Winda ruszyła w dół z cichym gongiem.
- Więc trzeba będzie znaleźć inną drogę... - oparłam się o ścianę - Nie
będzie lekko... Jesteśmy w samym sercu legowiska najlepszych zabójców
naszych czasów.
- To wyjaśnisz mi o co chodzi? - zapytała zniecierpliwiona Anabeth
Spojrzałam na nią poirytowana, ale postanowiłam odpowiedzieć.

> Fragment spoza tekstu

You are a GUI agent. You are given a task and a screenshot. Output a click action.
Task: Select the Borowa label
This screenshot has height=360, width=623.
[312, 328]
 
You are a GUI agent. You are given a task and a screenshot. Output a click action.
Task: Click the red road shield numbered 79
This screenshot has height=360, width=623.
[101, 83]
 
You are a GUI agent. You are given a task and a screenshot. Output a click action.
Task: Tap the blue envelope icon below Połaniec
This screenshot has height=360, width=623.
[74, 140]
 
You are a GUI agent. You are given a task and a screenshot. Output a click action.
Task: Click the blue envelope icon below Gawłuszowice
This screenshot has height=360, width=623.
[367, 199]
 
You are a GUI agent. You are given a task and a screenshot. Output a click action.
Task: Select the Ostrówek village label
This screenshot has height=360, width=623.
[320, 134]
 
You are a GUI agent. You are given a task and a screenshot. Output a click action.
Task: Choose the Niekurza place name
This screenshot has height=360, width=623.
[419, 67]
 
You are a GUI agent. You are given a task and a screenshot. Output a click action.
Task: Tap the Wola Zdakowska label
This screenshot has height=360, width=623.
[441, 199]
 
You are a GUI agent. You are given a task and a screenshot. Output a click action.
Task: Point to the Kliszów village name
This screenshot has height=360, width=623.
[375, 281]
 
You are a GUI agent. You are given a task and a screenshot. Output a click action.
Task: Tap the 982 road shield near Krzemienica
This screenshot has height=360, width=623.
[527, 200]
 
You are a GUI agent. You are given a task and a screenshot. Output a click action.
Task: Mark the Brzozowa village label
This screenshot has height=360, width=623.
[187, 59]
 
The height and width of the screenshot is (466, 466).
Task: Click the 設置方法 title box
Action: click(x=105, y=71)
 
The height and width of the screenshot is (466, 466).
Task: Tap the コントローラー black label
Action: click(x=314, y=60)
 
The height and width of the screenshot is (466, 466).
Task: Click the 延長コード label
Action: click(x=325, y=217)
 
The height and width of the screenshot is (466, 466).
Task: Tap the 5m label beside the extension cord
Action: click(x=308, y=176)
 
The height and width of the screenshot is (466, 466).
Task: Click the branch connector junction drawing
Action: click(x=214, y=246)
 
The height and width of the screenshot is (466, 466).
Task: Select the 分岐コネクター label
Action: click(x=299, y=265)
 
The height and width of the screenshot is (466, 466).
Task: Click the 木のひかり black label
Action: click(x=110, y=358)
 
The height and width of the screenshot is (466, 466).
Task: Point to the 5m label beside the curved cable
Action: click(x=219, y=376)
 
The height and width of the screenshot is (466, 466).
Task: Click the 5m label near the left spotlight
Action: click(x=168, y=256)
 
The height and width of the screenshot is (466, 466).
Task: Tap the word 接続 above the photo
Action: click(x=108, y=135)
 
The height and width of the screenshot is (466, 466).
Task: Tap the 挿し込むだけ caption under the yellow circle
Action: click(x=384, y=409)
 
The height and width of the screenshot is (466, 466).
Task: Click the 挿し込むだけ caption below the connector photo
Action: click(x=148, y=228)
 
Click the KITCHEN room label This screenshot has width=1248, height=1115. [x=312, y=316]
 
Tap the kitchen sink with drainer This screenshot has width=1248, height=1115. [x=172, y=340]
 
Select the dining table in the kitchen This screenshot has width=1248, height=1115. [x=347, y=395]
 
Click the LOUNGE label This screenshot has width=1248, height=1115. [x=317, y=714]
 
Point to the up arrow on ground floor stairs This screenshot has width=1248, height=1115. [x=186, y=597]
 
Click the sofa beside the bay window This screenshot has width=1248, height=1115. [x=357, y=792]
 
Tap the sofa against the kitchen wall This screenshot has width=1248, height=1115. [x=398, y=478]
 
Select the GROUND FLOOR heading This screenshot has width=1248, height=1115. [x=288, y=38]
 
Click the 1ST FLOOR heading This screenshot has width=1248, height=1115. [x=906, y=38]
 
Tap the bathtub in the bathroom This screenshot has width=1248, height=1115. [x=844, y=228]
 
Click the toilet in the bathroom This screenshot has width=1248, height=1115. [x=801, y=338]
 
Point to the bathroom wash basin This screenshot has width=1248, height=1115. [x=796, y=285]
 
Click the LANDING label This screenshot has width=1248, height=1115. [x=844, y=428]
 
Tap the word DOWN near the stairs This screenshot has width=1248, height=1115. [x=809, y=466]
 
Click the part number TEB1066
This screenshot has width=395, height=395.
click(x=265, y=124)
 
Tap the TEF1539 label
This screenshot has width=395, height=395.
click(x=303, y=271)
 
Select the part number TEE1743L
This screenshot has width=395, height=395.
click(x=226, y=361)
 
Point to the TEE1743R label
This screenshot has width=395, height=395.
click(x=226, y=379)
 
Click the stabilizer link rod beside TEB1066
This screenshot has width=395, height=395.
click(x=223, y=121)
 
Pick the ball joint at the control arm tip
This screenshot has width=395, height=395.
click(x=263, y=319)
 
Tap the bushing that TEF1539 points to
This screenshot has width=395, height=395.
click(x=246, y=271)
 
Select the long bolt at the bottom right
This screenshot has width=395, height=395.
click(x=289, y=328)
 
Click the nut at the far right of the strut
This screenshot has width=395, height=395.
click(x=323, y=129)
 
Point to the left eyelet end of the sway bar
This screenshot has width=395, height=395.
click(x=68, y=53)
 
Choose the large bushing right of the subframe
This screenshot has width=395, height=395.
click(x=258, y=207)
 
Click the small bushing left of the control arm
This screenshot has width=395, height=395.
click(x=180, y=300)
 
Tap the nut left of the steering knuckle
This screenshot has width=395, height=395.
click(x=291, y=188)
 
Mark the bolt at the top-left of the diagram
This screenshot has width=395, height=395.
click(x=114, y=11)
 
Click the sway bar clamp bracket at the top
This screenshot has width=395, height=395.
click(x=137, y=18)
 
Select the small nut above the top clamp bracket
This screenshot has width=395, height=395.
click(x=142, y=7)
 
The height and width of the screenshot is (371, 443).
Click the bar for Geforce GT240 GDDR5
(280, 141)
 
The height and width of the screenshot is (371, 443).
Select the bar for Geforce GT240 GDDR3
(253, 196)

- Dobra, więc od początku... Znajdujemy się w biurowcu SilverNekron, nie
wiem gdzie. Jest to główna siedziba rodziny skrytobójców: Kikuta, moich
krewnych od strony ojca. W sumie jest 5 rodzin skrytobójców ogólnie
zwanych zazwyczaj Plemie; są to Kikuta (świetni zabójcy), Muto
(doskonali szpiedzy), Imai, Kuroda i Kudo. Rodziną Kikuta dowodzi Mistrz
Kotaro... Ogólnie do Plemienia nie można się "zapisać". Trzeba się
urodzić w którejś z rodzin. Ważne są dla nich wszystkie dzieci, nawet te
pół-krwi, jak ja. Często wydzierają je normalnym rodziną i szkolą
według swoich zasad. Dla Plemienia najważniejsza jest wierność swojej
rodzinie. Jeżeli jesteś Kikutą, to masz wypełniać rozkazy i nie gadać.
Każą ci szpiegować prezydenta USA-szpiegujesz go, każą ci zabić twojego
ojca-zabijasz, każą popełnić samobójstwo-robisz to... - zamilkłam na
chwilę - Nie podobało mi się to, więc uciekłam. Dla nich odejście od
Plemienia jest równoznaczne z wyrokiem śmierci. Od tamtego czasu mnie
ścigają. Myślałam, że w Akademii jestem bezpieczna, ale i tam się
przedarli... A właściwie jeden z nich!
Tu spojrzałam ostro w oczy półanielicy.
- Kotaro. Tylko ON się przedostał. Jeśli go zabiję Akademia będzie znów bezpieczna - w moich oczach pojawił się błysk obłędu
"A ja się zemszczę"
Winda cicho piknęła i zatrzymałyśmy się na poziomie -13. Poziomie apartamentów Kotaro...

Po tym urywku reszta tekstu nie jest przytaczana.